Ronald Takaki wrote A Different Mirror in 1992 and then revised it in 2008. He meticulously recounts the histories of non-European ethnic groups who either resided in North America or immigrated to the United States. His history records the oppression, violence and indignities that these groups experienced at the hands of the European colonizers. Starting with the near genocide of Native Americans and the enslavement of Africans, he goes on to talk about the histories of the Irish, Russian Jews, Chinese, Japanese and Mexicans. In every case, exploitation of these groups was justified for economic reasons, and blessed by the Church with a sense of Divine Providence and Manifest Destiny. What comes thru Takaki’s history is that the United States achieved its current greatness by treating and regarding many people groups as subhuman. This country would not have achieved its economic strength were it not for the free labor of the African slaves, the annexation of Mexican territory, the appropriation of Native American sacred lands, and the exploitation of Irish, Chinese and Japanese labor. Takaki does not recount this history with an ax to grind, but rather to bring to light the fact that the American story is a multicultural, multiethnic story, and not simply the story of enlightened Europeans claiming a new land. He concludes his book by asking whether we will continue to resist and deny our multicultural heritage, or will we move into the future embracing the multicultural society that we are. While at one level we are aware of this history and these questions, Takaki brings them front and center in a well-researched compelling narrative.

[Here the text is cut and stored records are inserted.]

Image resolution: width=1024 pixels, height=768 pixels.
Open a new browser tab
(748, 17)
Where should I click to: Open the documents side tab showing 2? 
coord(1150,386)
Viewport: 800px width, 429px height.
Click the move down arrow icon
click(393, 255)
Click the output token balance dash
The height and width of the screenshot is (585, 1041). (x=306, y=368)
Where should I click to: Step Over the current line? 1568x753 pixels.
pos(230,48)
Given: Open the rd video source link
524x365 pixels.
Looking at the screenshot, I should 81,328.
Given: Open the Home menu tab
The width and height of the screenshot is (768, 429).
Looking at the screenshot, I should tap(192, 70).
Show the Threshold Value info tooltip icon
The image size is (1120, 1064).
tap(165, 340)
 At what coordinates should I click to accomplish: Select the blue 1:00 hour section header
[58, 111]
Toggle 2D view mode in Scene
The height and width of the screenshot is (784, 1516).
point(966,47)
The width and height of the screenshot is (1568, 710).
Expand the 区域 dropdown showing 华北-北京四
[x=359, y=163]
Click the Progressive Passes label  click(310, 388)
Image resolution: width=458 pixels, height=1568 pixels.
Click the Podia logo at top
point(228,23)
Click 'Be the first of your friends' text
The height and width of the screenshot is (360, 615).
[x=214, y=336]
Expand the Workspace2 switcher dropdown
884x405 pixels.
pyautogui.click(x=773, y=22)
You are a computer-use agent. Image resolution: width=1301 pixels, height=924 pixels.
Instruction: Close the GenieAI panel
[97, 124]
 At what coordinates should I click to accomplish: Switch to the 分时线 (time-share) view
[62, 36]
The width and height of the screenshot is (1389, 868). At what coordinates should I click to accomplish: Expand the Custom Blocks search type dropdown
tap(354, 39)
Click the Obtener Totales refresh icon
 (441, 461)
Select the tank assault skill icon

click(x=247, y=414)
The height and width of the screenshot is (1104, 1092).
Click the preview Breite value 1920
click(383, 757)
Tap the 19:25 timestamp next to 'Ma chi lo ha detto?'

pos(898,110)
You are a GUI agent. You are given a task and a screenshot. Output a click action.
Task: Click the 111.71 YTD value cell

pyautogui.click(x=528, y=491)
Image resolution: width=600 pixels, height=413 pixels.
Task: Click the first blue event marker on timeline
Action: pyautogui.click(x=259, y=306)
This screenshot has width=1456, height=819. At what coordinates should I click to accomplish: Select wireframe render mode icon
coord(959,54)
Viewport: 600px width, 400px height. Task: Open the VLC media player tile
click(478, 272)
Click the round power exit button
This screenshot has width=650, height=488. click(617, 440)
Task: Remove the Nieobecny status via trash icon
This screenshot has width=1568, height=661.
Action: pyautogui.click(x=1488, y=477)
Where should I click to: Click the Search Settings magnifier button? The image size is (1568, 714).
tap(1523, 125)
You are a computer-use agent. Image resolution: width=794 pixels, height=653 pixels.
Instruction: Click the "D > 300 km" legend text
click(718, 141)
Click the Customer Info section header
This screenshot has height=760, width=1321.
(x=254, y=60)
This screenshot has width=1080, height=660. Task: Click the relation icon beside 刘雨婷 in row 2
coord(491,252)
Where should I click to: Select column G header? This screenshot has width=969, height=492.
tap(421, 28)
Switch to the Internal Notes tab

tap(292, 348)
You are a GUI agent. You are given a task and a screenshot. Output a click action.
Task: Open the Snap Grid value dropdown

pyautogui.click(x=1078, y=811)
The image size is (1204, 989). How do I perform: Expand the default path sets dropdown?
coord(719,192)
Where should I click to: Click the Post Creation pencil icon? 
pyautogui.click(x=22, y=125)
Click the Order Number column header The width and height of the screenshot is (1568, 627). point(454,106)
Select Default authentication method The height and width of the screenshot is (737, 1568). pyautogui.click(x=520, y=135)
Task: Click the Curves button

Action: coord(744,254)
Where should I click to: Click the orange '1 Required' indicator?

The rallying cry of many of the conservatives, who won election last Tuesday, was to “take America back.” People are worried about jobs, taxes, and the threat of terrorists. Simultaneous to the election was a vitriolic debate as to whether Muslims should build n cultural center a few blocks from Ground Zero in New York City. Furthermore, President Obama introduced an immigration reform bill that responded to the ongoing debate about Arizona’s restrictive immigration law. Moreover, the current economic recession has pushed more people into poverty than has been seen in decades. As this election proceeded the people under question were treated as non-beings: Muslims, undocumented immigrants, children of immigrants denied citizenship though raised in this country, and the people living near or below the poverty line. Their needs and concerns did not get any notice or play; they did not matter. Furthermore, these groups of people are not part of the America that conservatives are “taking back” and yet they ARE part of the American fabric. The Conservatives and Tea Party-ers placed a strong emphasis on personal freedom, but little to no words about community and living together amongst our differences. Thurman’s words about how blacks in the segregated South were regarded could easily apply to the current attitude of many Americans toward Muslims, immigrants and the poor. Yet these folks are here, they are part of us, and yet we think and act with no regard to their presence; and we do so to our own moral degradation and spiritual demise.